Specify additional "genomes" of spike-in controls for downstream calculation of bisulfite conversion efficiency
Description of feature
Library preparation kits come with unmethylated and methylated DNA controls that are added to samples (e.g. NEBNext EM-seq). It would be useful to supply methylseq with the fasta sequences of the controls and have it perform additional alignment, deduplication, and extraction using those references. This would help enable calculation of bisulfite/enzymatic conversion efficiency.
Thank you for providing this excellent pipeline!
At the moment, we're basically including them as part of the main reference genome FASTA and analyzing outside of methylseq. Having a way to include them separately would also be useful so additional spike-in specific analyses could be performed.
Hello everybody,
Since I also need this feature, I am willing to develop it as part of the methylseq pipeline. Please see this conversation in slack.
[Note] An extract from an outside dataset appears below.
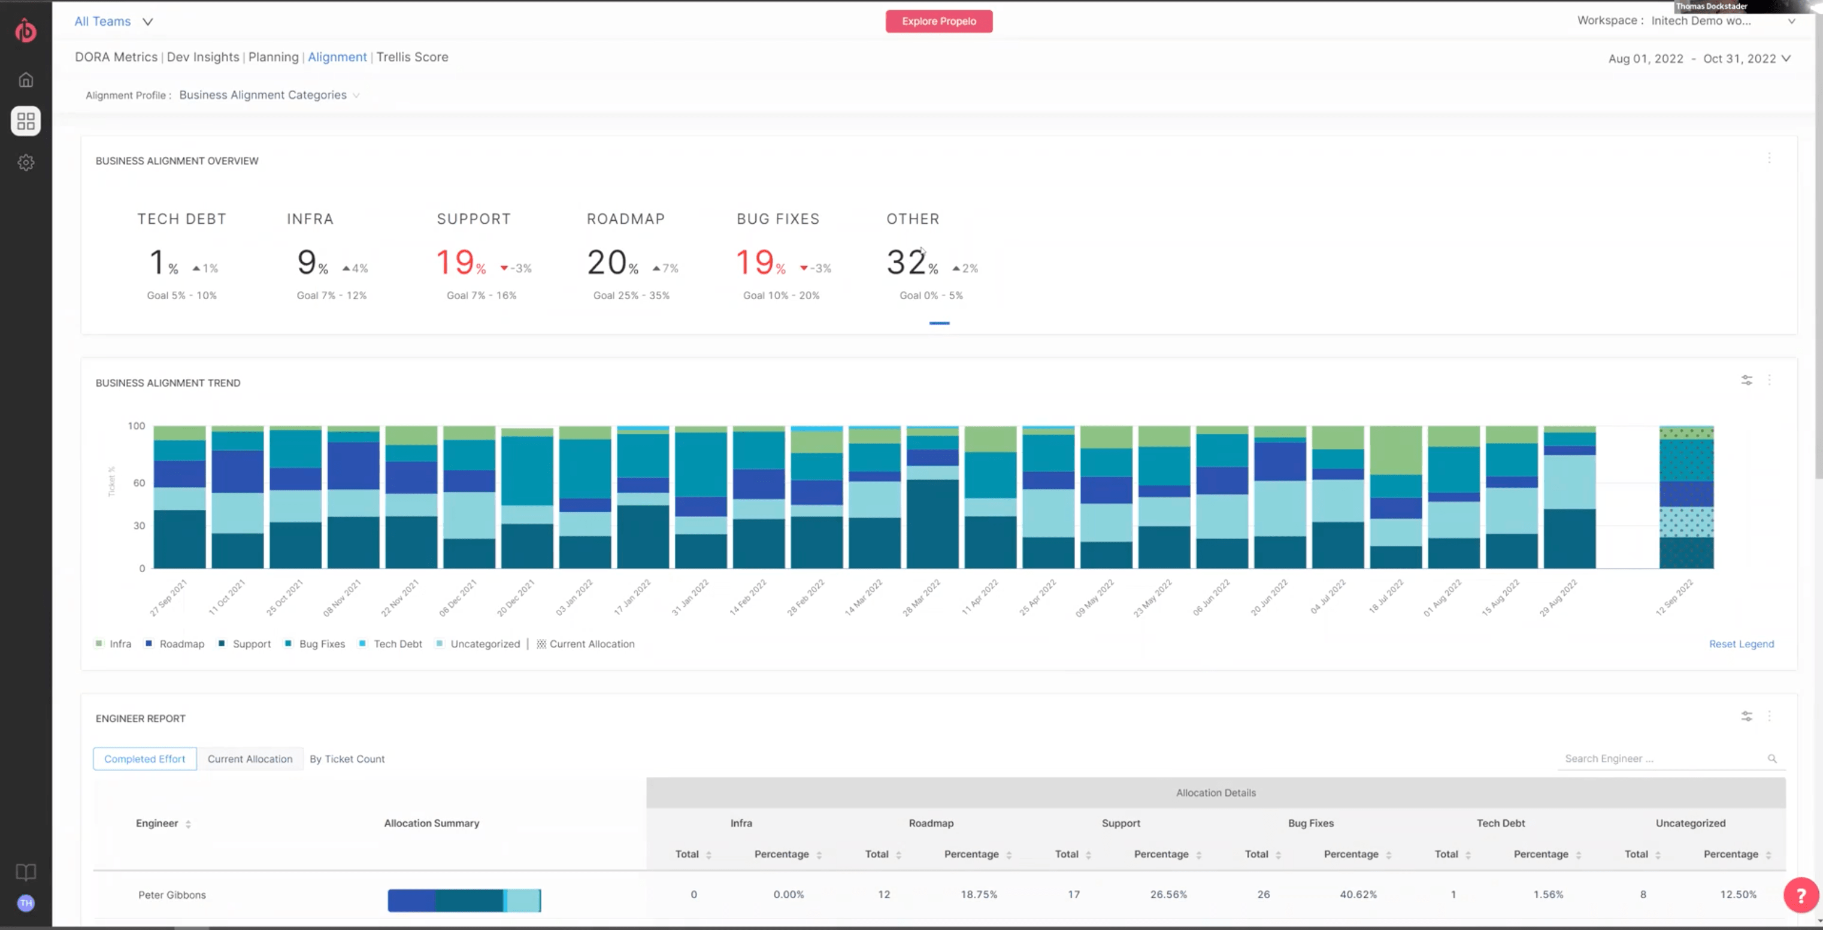Image resolution: width=1823 pixels, height=930 pixels.
Task: Click the Explore Propelo button
Action: 939,21
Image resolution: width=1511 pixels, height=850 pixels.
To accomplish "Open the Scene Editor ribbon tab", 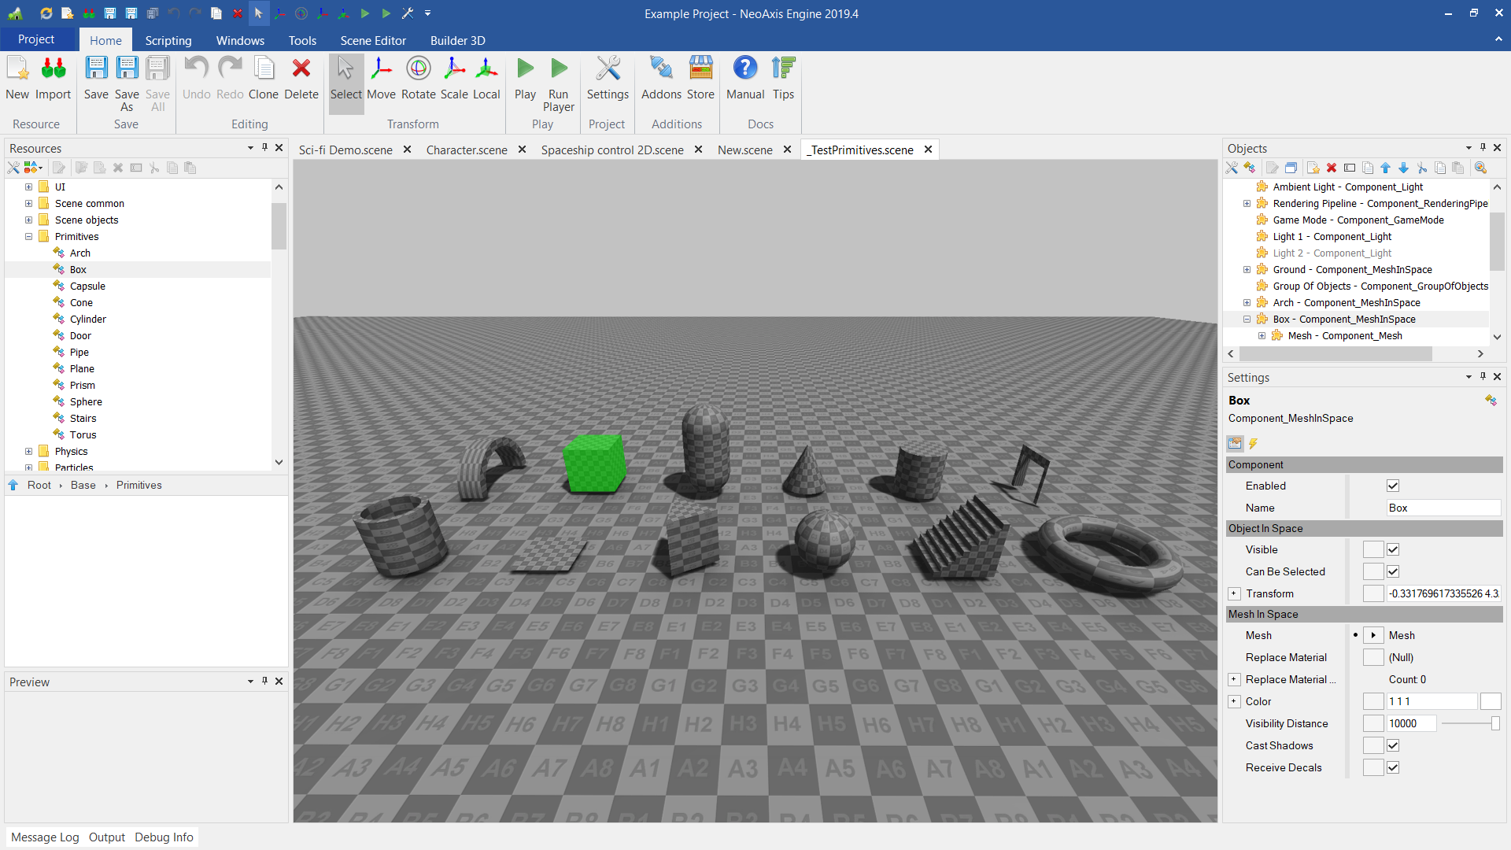I will [373, 40].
I'm new to methylseq analysis. One of the scientists in our lab need to run the analysis against the positive and negative control sequences (pUC19 and Lambda). I think this is the feature you're trying to add. What's the current status and how can I contribute?
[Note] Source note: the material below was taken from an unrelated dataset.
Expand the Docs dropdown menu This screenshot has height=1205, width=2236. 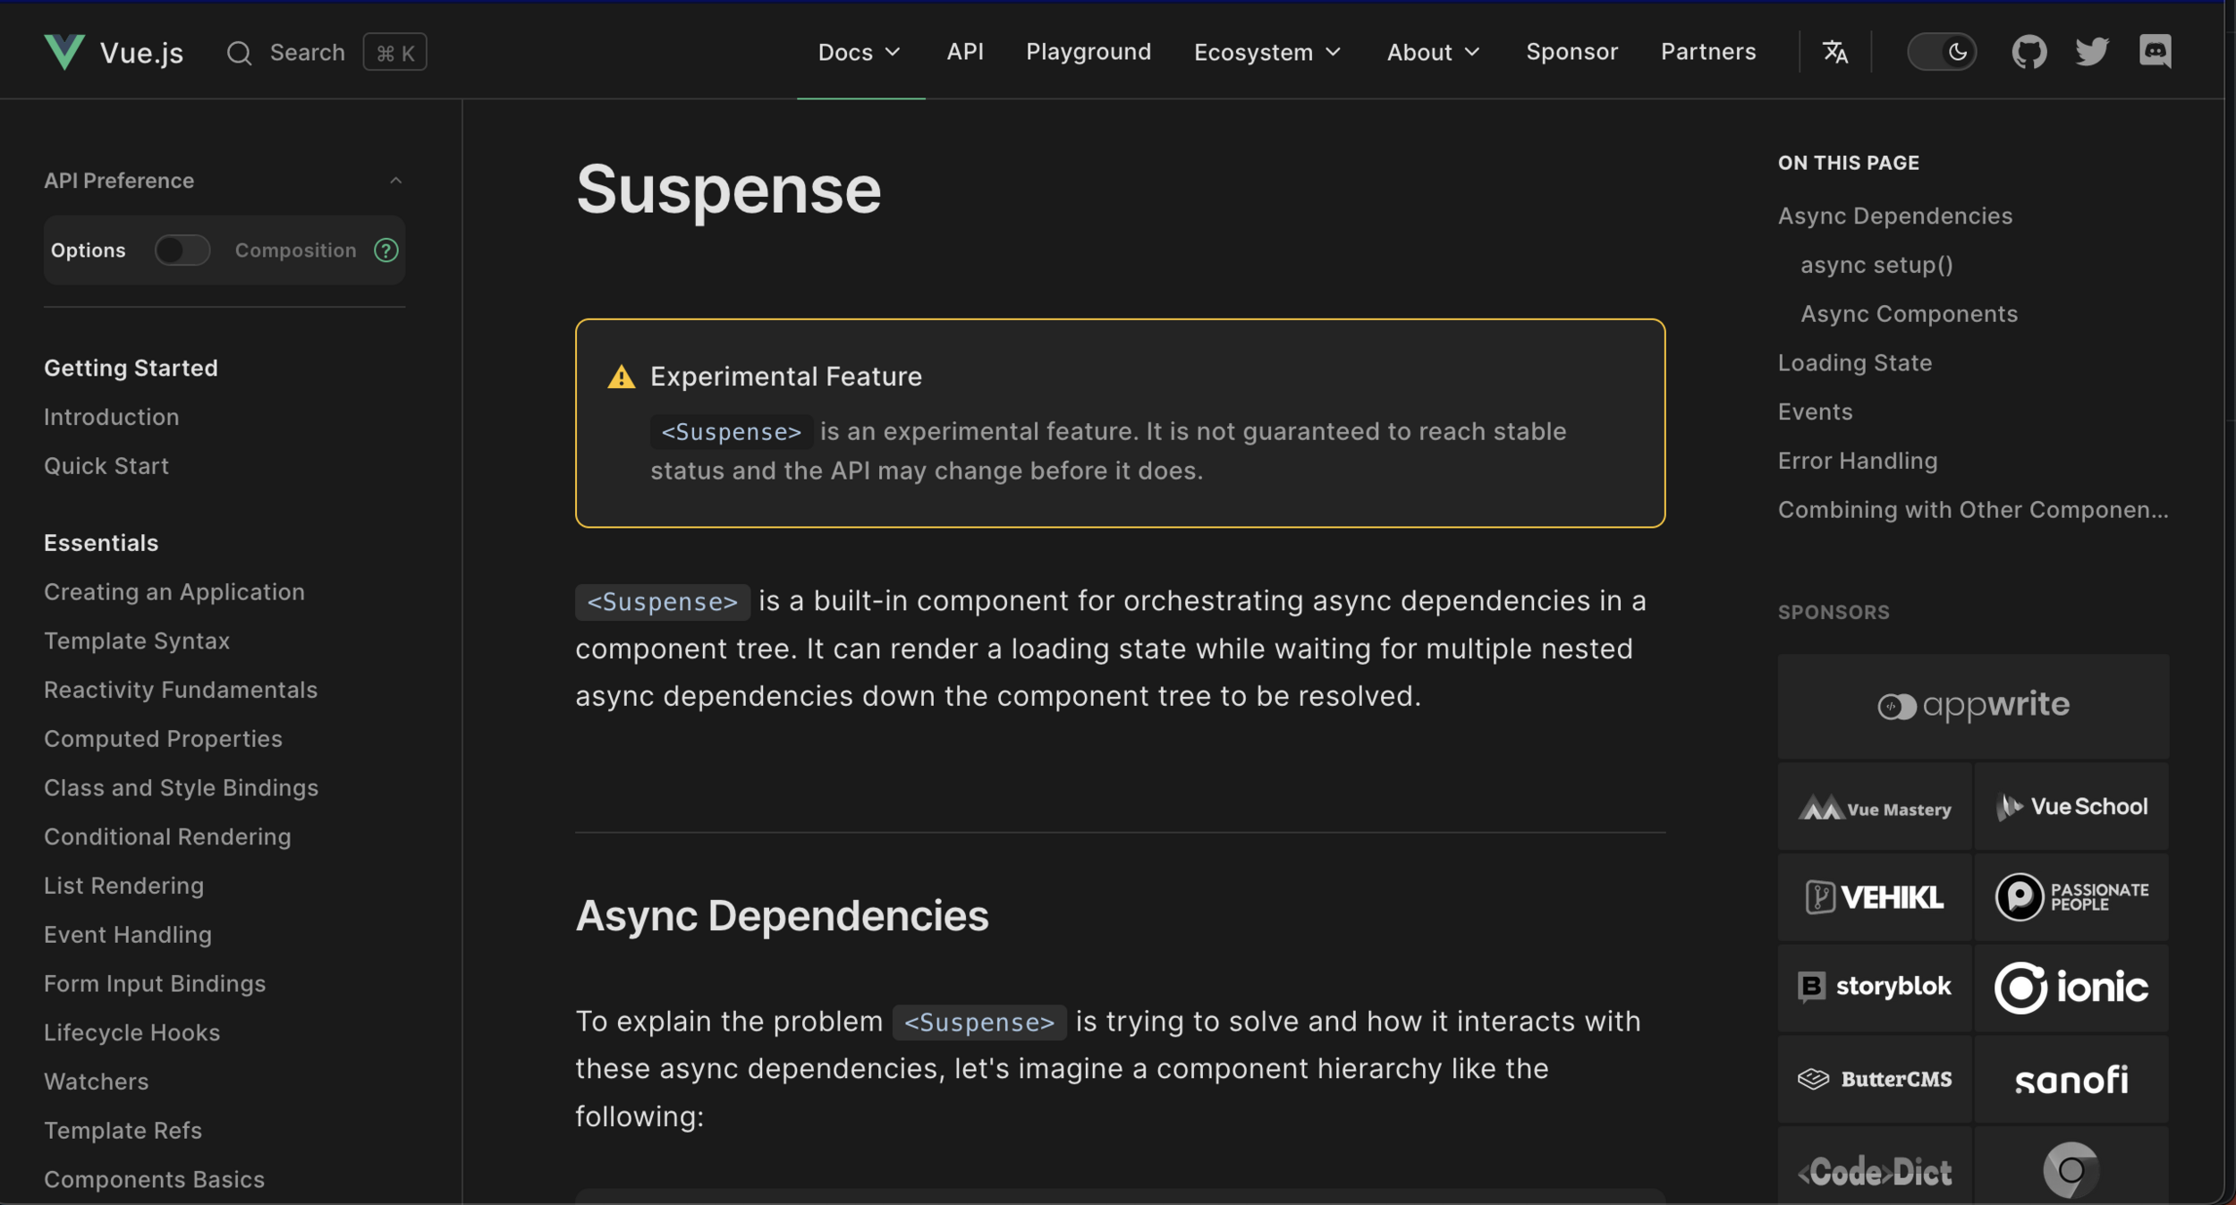(859, 52)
Hello @trum994, I have worked on it before Christmas and have had some progress. It needs some more work though and I will resume it this week (busy with other things in the meantime). I am also just learning NextFlow , so I am not the fastest at implementing it.
Hi, just wondering if there is any available tools for analyzing pUC19 and lambda DNA?
What I did was added the sequences to the reference genome and then used the --fasta option for input. You can find the sequences here: https://neb-em-seq-sra.s3.amazonaws.com/grch38_core%2Bbs_controls.fa
In the cases where there are controls added, we've performed what @mpiersonsmela but did a post-processing round to extract reads aligned to the control sequences, then evaluated methylation conversion on each control using Bismark's methylation_consistency. We also perform this during standard analyses using methylKit.